+++ DATA SUPPLIED

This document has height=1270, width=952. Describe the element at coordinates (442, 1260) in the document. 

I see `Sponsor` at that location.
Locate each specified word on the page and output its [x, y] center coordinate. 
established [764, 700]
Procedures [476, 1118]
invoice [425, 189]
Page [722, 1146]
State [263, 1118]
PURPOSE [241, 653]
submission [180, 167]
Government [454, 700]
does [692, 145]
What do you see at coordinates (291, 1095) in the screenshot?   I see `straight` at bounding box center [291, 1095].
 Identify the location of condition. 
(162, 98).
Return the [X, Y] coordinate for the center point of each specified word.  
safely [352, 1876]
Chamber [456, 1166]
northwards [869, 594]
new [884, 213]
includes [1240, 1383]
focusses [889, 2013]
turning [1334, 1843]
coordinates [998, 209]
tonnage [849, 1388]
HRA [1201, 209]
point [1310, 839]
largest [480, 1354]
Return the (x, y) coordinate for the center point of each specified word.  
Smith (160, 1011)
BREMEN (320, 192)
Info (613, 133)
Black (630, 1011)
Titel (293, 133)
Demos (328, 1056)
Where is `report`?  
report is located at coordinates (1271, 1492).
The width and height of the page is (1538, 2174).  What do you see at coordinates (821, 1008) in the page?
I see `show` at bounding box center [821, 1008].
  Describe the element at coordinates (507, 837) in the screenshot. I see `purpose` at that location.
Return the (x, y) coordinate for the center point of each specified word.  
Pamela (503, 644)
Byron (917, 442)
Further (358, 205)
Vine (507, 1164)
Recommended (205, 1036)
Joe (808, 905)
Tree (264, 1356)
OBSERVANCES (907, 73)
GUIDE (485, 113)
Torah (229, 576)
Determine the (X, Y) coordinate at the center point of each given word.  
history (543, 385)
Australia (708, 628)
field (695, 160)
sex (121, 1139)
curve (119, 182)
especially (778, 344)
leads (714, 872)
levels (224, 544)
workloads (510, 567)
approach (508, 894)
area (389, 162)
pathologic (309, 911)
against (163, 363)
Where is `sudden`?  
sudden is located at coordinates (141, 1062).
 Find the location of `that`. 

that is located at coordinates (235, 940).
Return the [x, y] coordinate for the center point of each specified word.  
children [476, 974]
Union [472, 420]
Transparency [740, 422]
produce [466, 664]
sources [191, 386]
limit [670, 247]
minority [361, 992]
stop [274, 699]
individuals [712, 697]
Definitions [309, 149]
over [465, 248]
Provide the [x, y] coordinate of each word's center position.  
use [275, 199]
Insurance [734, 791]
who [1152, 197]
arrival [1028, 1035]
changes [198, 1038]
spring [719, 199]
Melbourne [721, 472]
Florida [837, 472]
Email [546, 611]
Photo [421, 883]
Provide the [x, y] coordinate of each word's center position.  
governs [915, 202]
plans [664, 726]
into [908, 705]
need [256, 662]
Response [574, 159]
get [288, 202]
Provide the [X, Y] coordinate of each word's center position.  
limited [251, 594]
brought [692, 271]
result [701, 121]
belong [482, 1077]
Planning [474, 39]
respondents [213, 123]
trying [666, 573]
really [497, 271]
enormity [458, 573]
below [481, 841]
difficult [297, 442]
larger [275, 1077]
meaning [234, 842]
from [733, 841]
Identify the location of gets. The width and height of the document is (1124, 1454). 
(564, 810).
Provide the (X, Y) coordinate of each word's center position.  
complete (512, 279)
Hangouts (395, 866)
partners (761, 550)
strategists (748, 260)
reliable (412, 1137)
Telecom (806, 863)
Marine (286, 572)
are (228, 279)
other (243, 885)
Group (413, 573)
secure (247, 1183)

++++++

◆ OBJECTIVE
Rewrite the items from the line containing "against (163, 363)" through the line containing "children [476, 974]", with "specified" replaced by "listed" and all else unchanged.

◆ TASK RESPONSE
against (163, 363)
Where is `sudden`?  
sudden is located at coordinates (141, 1062).
 Find the location of `that`. 

that is located at coordinates (235, 940).
Return the [x, y] coordinate for the center point of each listed word.  
children [476, 974]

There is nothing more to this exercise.